**REQUIRED WORK:** What is needed is an exact copy of all the lines below.

**DATA SUPPLIED:**
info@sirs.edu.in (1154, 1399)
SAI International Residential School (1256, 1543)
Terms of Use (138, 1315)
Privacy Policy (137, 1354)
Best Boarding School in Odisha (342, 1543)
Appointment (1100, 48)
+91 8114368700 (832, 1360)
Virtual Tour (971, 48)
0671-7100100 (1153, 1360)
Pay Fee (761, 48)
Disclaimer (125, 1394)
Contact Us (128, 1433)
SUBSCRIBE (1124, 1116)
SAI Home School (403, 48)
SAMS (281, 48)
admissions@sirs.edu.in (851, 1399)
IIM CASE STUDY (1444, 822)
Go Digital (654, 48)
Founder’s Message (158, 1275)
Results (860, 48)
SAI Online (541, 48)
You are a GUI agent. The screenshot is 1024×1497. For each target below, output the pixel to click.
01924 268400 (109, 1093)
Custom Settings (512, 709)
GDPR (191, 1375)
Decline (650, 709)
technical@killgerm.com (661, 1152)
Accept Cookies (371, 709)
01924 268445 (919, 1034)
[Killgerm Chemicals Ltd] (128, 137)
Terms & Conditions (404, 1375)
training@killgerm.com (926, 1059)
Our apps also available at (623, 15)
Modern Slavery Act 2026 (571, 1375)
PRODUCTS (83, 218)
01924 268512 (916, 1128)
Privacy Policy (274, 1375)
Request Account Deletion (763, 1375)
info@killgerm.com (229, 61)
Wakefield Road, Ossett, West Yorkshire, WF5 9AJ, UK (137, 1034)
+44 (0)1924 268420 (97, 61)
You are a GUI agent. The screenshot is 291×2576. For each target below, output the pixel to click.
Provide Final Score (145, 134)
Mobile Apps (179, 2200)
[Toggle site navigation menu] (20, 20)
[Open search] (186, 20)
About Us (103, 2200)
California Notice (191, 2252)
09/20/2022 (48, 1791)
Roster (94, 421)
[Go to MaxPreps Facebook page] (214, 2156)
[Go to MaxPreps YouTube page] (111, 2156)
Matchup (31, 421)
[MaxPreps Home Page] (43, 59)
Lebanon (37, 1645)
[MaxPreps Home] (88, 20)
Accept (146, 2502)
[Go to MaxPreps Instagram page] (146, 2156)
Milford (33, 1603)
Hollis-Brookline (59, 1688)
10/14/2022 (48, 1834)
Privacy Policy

**OUTPUT OF THE EXERCISE:**
info@sirs.edu.in (1154, 1399)
SAI International Residential School (1256, 1543)
Terms of Use (138, 1315)
Privacy Policy (137, 1354)
Best Boarding School in Odisha (342, 1543)
Appointment (1100, 48)
+91 8114368700 (832, 1360)
Virtual Tour (971, 48)
0671-7100100 (1153, 1360)
Pay Fee (761, 48)
Disclaimer (125, 1394)
Contact Us (128, 1433)
SUBSCRIBE (1124, 1116)
SAI Home School (403, 48)
SAMS (281, 48)
admissions@sirs.edu.in (851, 1399)
IIM CASE STUDY (1444, 822)
Go Digital (654, 48)
Founder’s Message (158, 1275)
Results (860, 48)
SAI Online (541, 48)
You are a GUI agent. The screenshot is 1024×1497. For each target below, output the pixel to click.
01924 268400 (109, 1093)
Custom Settings (512, 709)
GDPR (191, 1375)
Decline (650, 709)
technical@killgerm.com (661, 1152)
Accept Cookies (371, 709)
01924 268445 (919, 1034)
[Killgerm Chemicals Ltd] (128, 137)
Terms & Conditions (404, 1375)
training@killgerm.com (926, 1059)
Our apps also available at (623, 15)
Modern Slavery Act 2026 (571, 1375)
PRODUCTS (83, 218)
01924 268512 (916, 1128)
Privacy Policy (274, 1375)
Request Account Deletion (763, 1375)
info@killgerm.com (229, 61)
Wakefield Road, Ossett, West Yorkshire, WF5 9AJ, UK (137, 1034)
+44 (0)1924 268420 (97, 61)
You are a GUI agent. The screenshot is 291×2576. For each target below, output the pixel to click.
Provide Final Score (145, 134)
Mobile Apps (179, 2200)
[Toggle site navigation menu] (20, 20)
[Open search] (186, 20)
About Us (103, 2200)
California Notice (191, 2252)
09/20/2022 (48, 1791)
Roster (94, 421)
[Go to MaxPreps Facebook page] (214, 2156)
[Go to MaxPreps YouTube page] (111, 2156)
Matchup (31, 421)
[MaxPreps Home Page] (43, 59)
Lebanon (37, 1645)
[MaxPreps Home] (88, 20)
Accept (146, 2502)
[Go to MaxPreps Instagram page] (146, 2156)
Milford (33, 1603)
Hollis-Brookline (59, 1688)
10/14/2022 (48, 1834)
Privacy Policy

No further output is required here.